Sunday, April 7, 2013

Asparagus Patch


      April is the cruelest month, says T. S. Eliot.  Awakening from winter’s hibernation, there are a lot of things that have to be done.  One chore is rescuing the asparagus bed from dead fronds and tumbleweeds.  (I realize that in most of the world, asparagus is a weed that you gather from the fence rows and roadsides, but not here in the semi-desert.  You have to cultivate the weed if you want fresh asparagus in May.  The snow fence captures a great drift, if there is any snow, and that is all the “irrigation” it gets. )

 

 

    Usually, I break out the Ford tractor, hook up the rotary mower, and run it as low as I can which chops off the stocks and pretty much minces the dead branches into a light shallow mulch, and even stirs up a little dirt and kills a few early emerging weeds.

 
 

  Still a little snow lying around and a lot of mud, so too wet for that maneuver.  Out come the tools that must have been around since the iron age—the pitchfork and the scythe.

 


     The scythe really didn’t cut much.  The dead asparagus stems pulled out of the wet ground and the tumbleweeds stacked up.  A little pitchfork work, and voila!

 

 

     It’s not as flat and clean as the mower would leave it, but it’s done and there aren’t any tractor tracks.  It will be easy to spot the spears when they begin to emerge.

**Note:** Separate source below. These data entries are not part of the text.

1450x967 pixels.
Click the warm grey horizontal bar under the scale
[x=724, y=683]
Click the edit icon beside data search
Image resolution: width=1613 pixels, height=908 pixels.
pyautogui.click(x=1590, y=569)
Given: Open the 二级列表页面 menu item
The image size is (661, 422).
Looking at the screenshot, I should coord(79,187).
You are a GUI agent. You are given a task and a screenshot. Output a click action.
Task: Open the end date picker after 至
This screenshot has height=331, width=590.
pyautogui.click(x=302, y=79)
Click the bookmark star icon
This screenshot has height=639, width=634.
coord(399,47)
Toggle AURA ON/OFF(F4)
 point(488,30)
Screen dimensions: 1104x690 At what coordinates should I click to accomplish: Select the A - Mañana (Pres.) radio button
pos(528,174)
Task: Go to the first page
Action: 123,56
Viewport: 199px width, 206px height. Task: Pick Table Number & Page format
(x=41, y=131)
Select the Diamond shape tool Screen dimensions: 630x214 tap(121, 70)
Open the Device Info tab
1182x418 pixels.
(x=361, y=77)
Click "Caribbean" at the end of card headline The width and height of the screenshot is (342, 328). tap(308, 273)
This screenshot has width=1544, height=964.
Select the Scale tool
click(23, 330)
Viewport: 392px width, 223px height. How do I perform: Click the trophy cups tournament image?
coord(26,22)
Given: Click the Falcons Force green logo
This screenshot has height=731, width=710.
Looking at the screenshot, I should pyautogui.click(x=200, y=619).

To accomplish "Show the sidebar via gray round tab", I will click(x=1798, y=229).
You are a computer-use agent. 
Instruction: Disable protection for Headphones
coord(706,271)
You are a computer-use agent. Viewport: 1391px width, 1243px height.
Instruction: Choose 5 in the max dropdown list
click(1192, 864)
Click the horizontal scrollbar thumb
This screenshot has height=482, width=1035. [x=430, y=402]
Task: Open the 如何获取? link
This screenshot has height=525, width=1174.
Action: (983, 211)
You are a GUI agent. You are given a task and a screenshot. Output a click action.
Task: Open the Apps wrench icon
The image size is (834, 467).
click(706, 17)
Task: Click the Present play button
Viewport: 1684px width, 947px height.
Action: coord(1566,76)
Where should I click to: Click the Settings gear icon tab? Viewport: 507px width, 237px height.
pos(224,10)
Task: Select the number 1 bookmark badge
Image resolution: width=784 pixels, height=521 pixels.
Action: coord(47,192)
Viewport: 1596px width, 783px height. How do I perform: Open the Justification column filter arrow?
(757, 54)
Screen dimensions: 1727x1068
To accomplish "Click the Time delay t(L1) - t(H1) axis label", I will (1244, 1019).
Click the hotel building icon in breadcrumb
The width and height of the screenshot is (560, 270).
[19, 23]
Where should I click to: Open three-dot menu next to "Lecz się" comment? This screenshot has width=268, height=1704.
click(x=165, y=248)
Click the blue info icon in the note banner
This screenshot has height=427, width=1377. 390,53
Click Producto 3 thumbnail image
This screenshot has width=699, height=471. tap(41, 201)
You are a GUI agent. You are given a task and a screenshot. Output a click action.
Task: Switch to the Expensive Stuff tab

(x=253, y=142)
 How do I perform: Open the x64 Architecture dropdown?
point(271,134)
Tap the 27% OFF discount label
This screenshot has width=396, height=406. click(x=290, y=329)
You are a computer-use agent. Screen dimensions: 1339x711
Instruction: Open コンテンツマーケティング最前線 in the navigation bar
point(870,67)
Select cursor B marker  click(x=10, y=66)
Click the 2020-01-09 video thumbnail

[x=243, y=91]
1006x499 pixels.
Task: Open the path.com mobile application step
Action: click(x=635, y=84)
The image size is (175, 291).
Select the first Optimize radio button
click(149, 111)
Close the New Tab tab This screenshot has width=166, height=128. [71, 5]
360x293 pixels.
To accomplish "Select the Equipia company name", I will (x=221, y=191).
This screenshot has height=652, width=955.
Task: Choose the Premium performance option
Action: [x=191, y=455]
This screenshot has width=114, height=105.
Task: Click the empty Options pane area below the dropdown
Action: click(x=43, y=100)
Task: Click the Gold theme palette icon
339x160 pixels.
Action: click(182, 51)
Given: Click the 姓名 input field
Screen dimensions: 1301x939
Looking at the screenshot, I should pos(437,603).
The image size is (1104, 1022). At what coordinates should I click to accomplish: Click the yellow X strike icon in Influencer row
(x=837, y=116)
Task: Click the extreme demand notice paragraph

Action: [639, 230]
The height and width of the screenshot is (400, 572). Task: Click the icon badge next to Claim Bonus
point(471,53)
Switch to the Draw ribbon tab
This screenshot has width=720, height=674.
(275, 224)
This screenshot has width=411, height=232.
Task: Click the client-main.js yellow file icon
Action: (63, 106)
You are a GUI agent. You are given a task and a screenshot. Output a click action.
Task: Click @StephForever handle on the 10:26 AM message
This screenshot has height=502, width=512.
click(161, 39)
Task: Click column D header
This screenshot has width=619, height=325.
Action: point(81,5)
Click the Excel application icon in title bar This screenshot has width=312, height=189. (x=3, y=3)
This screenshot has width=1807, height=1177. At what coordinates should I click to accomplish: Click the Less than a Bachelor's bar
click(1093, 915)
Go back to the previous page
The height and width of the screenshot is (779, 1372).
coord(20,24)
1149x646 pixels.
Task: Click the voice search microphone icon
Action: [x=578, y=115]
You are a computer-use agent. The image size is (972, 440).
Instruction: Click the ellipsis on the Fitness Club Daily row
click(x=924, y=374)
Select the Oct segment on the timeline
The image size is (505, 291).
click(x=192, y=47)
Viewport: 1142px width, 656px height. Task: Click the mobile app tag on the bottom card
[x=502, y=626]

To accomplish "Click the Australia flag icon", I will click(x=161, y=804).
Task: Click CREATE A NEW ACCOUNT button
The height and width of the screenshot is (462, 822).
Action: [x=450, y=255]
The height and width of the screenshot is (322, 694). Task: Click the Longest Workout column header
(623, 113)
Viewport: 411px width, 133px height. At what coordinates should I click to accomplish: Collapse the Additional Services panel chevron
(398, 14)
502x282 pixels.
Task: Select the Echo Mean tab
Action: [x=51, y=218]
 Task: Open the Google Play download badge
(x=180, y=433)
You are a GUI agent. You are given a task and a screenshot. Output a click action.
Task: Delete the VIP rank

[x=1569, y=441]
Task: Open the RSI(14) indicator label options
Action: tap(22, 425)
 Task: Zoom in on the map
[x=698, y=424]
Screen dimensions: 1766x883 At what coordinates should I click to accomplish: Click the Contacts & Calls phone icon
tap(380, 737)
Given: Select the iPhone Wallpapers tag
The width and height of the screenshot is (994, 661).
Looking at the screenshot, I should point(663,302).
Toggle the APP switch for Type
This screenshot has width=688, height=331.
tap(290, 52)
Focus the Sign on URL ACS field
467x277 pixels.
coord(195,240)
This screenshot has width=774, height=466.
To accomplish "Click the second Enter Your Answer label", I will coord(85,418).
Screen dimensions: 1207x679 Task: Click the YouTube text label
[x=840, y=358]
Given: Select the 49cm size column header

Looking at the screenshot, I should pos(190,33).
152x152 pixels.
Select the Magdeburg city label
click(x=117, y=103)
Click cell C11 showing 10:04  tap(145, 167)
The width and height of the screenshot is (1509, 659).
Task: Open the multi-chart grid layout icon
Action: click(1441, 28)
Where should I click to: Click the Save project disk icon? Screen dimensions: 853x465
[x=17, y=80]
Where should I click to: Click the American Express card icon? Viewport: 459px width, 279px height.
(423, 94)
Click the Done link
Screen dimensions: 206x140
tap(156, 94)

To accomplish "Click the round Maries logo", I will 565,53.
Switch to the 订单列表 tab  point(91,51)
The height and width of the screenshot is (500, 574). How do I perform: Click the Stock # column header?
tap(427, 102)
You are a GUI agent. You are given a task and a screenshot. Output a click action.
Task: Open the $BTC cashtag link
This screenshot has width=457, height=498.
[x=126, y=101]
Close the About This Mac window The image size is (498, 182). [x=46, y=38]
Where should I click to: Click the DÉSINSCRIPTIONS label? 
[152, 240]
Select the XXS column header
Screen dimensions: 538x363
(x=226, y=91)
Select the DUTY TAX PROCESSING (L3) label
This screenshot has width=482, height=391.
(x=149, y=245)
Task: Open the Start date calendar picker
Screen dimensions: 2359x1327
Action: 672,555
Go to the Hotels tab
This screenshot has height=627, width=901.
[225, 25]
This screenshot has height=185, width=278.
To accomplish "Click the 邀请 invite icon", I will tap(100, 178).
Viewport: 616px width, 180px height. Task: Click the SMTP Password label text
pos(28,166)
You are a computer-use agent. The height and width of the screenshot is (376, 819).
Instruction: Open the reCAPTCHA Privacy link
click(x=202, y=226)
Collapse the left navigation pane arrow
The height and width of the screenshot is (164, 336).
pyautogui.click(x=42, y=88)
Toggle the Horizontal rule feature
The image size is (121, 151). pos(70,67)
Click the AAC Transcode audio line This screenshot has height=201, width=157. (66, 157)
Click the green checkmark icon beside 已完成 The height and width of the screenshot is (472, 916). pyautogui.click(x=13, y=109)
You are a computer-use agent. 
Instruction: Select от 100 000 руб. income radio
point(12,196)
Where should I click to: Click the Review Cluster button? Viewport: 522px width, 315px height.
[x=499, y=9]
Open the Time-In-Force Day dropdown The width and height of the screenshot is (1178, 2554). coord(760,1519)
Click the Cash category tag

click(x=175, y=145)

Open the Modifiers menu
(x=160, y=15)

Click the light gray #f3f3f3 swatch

     The time was that my mother would spend an hour a day hoeing in the patch.  When I got out of school in May, I could spend a couple of hours with shovel and hoe to finish the job.  So we had an “all-natural” product—no herbicides.  Not enough time for that any more, so I have to resort to a pre-emergence herbicide, and later, spot spray with grass killers, like Roundup before the spears appear, or other marvelous things that can actually be sprayed on the asparagus (and irises, too) that kills the grass and not the desired plants.
     Sorry you organic folk, it has some chemical on it.  At my age, the chemical probably won’t kill me, I guess.  An early spring treat is a batch of steamed fresh asparagus, even if  you have to cheat and use chemicals.
 
     One drawback of not using the mower—the leftover residue.  It won’t stay piled like that for long.  The right wind will have it crammed up against the fence again. 

     It was a wet day, almost foggy.

 

     Time for another old tool, the kitchen match.  Actually, I had to use a propane torch to get anything to start.

 
   
 An accelerant became a necessity, too--$3.56 per gallon gasoline.

 


 It won’t blow away or stack up in the fence row now.

 


 

 If the tulips come, can the asparagus be far behind?